I once heard a lecture about receptor sites and how they multiply as
the theoretical basis for tolerance. This was presented by a drug abuse
counsellor and was non-scientific, but it made sense to me at the time.
I've learned since that the dynamics of the process are more complex
than simply filling more available receptor sites.
Scientists really don't know much about the dependence/tolerance
mechanism, though many animal studies are in progress. NMDA antagonist
drugs seems to be of some help. One study claims reversal of tolerance
(in rats) with NMDA antagonist therapy. Consequent opiate and
NMDA-antagonist therapy seems to slow down tolerance with morphine.

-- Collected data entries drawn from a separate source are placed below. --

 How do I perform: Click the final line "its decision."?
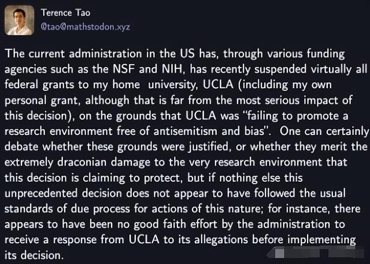[x=33, y=255]
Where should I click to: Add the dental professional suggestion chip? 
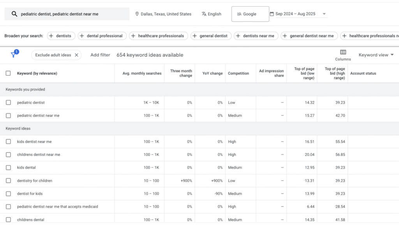point(102,36)
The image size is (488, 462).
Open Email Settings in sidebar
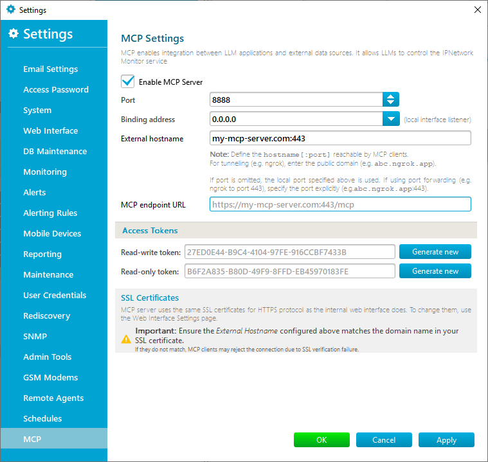point(51,69)
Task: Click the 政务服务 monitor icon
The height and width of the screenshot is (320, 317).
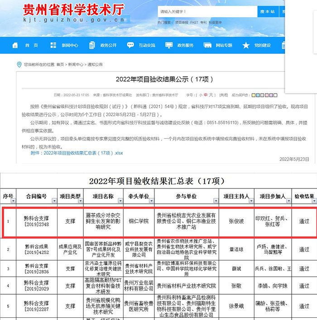Action: pos(169,45)
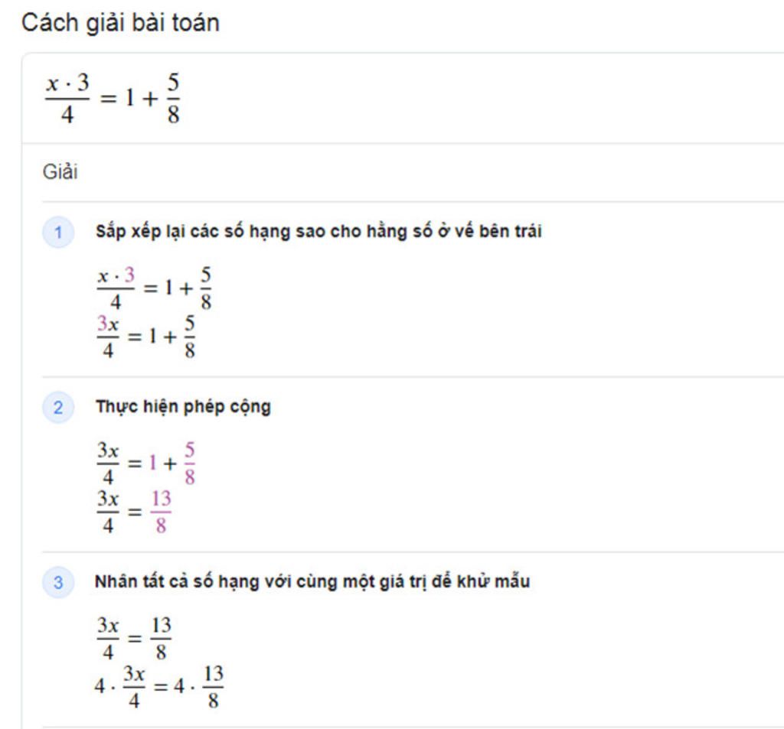Click the x · 3 numerator in the top problem equation

click(67, 83)
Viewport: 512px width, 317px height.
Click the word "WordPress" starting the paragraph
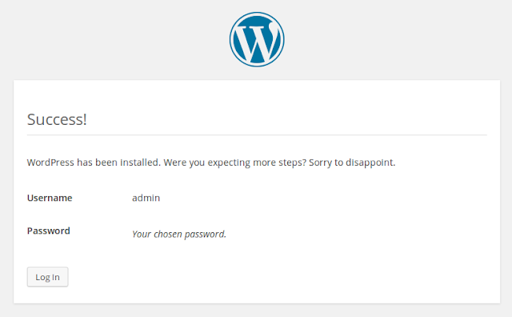coord(50,163)
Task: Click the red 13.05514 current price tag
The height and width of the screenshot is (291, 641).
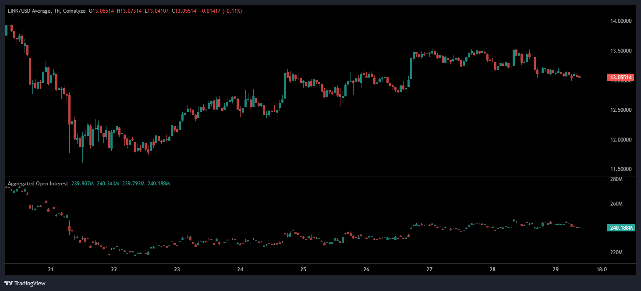Action: (x=620, y=78)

Google: "NMDA antagonist" AND dextromethorphan for further info.
I've been using low-dose ketamine for years, and my opiate doses have
stabilized, though I must confess that I have never experienced a
reversal of tolerance.
How great it would be to go back to the time when a couple of Vicodin
would give me some relief!
The skinny is that for those CPers who are as tolerant of opiates as
you and I, specialist medical management of pain control for surgery is
a necessity.
I'll give you a mild example. I had an abscessed tooth a couple of
months ago, and the pain I experienced from that tooth was worse than
anything I've had from my chronic problem. 10s all night long! I was
swallowing 90 to 120 mg of oxycodone (6 to 8 of the 15mg tabs) every
3-4 hours just to stay sane. Needless to say, I ran through my monthly
breakthrough meds rather quickly, and I revisited my dentist for a
script, who was amazed at the dosage of painkiller that I required.
After a trip to the PDR where he couldn't find oxycodone in a 15mg
formulation, he called my pain doc and that helped ease the process of
getting him to write what I needed to get through that week.
My advice is that you find a good anesthesiologist/pain manager who
will help you during your times in the hospital. Our needs are very
different than the typical patient, and surgeons simply do not
understand why 10 or 20 mg of oxycodone p.o. would not handle the most
severe pain in anyone. They are honestly afraid of pushing us into
respiratory arrest if they give us any more opiates, and they are
completely justified in feeling this way. Still, medical schools do not
teach this stuff!
When you tell a doc that you take 200mg of oxycodone a day, they think
that you have the numbers wrong. They'll say something like "You must
be mistaken. That amount would kill a horse" or something equally
commonsensible. If they are good docs, they'll try and figure out what
dose your "really on", for instance, they'll ask, how many pills a day
do you take, and then assume they are 5mg oxycodone pills. If they are
the usual run of the mill uninterested know-it-all kind of docs,
they'll ignore your statement completely as they plan to give you the
same pain control they give everyone else. Anyone who asks for more
pain meds must be a junkie, right?
Get some help from a pain doc with this....you'll need it.